O boneco de treino ficou parado ao lado de Frisk até que ela se desse por vencida e continuasse caminhando, o que fez o outro segui-la com seu “tec tec tec” nada discreto.
Quando eles chegaram no meio do monte, deram com uma entrada. Frisk sabia que locais escuros podiam ser perigosos e esconderem coisas assustadoras, mas o fato é que ela não tinha onde se proteger do vento, portanto, acabou seguindo o boneco de treino para dentro da caverna.
— Boboneco, espere! — Frisk arfou, seguindo o monstro, mas perdendo-o de vista em pouco tempo. Nem os barulhos da criatura pulando por aí ela conseguia ouvir mais — Boboneco?
E foi então que a senhora chegou a uma caverna com apenas um montinho de terra meio iluminado. Rapidamente ela correu para lá e enrodilhou-se ali, aquecendo-se com seu xale e suspirando por ter perdido seu acompanhante.

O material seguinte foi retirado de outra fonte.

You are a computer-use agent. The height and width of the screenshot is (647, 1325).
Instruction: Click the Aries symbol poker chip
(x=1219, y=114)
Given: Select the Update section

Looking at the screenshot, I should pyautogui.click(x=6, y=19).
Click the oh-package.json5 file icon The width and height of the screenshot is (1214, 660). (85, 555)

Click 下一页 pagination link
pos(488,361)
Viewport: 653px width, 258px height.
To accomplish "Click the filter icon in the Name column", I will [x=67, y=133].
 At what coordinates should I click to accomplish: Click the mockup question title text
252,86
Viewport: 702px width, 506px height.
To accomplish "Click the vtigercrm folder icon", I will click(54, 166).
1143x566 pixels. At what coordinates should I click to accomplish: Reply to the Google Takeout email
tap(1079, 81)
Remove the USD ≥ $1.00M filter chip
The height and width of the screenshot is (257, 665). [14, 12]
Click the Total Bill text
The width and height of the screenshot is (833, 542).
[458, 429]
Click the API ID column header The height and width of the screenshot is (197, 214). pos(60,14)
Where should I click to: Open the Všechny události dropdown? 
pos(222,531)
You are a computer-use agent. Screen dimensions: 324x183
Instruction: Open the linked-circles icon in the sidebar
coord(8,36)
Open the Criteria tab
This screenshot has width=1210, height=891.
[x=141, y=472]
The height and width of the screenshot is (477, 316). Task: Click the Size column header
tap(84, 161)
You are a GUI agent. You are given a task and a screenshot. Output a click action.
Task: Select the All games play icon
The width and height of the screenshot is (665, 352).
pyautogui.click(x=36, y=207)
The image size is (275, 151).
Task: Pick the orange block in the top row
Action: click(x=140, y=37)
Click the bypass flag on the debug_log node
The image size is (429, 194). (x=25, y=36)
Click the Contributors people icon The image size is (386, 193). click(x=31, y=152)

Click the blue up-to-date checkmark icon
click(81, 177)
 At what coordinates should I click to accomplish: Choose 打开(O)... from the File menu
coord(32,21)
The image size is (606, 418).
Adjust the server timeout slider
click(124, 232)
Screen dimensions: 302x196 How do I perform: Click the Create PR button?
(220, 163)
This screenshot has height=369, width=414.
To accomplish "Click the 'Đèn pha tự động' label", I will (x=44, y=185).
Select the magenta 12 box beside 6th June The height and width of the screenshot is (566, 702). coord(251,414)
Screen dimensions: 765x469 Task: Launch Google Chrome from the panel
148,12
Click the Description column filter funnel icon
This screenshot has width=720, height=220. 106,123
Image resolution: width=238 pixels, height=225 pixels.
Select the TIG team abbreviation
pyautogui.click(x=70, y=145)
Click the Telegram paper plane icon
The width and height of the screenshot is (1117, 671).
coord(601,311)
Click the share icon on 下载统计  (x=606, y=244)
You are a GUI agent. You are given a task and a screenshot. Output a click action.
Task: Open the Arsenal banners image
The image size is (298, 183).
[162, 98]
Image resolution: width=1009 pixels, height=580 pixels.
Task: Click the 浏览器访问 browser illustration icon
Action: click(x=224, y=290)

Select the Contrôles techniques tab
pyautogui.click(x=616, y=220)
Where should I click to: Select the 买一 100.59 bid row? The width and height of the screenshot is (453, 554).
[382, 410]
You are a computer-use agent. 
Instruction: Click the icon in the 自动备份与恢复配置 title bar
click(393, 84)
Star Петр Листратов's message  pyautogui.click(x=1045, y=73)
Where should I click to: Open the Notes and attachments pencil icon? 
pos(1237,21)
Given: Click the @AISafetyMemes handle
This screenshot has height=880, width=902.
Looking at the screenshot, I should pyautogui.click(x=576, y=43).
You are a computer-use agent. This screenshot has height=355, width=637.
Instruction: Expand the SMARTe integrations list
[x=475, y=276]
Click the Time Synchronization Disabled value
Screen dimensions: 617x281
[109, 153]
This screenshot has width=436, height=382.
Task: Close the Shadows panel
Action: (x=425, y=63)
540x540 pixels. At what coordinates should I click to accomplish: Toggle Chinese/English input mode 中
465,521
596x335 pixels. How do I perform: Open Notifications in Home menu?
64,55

Era fato que Frisk nunca gostara de bonecos de treino, mas ficar sozinha agradava-a menos ainda.
— Pois bem, vovozinha, é a segunda vez na sua vida que você fica no meio de uma caverna escura que não dá para ver nada ao redor. — A idosa deitou e se cobriu com seu manto — Espero que nenhum monstro venha me atacar...
Com esses pensamentos nada animadores em mente, Frisk fechou os olhos e adormeceu rapidamente.